**REQUIREMENT:** Give back an exact copy of the lines in the records below, from the line that has "Insert parentheses from" through the line that has "Click the Trigger", and nothing besides.
+ + +
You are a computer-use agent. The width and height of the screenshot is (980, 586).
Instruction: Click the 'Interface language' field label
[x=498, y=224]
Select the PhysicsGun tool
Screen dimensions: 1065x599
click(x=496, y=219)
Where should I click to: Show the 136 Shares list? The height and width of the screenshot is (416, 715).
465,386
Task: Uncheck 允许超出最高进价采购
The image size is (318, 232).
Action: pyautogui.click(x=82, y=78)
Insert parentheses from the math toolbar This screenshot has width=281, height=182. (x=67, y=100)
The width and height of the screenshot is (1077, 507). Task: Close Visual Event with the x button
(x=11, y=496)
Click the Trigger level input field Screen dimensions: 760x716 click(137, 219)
+ + +
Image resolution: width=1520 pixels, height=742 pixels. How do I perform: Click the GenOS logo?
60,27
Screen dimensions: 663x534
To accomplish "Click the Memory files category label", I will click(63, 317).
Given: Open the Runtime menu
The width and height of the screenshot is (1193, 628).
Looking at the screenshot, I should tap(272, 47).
+ + +
**ANSWER SPACE:**
Insert parentheses from the math toolbar This screenshot has width=281, height=182. (x=67, y=100)
The width and height of the screenshot is (1077, 507). Task: Close Visual Event with the x button
(x=11, y=496)
Click the Trigger level input field Screen dimensions: 760x716 click(137, 219)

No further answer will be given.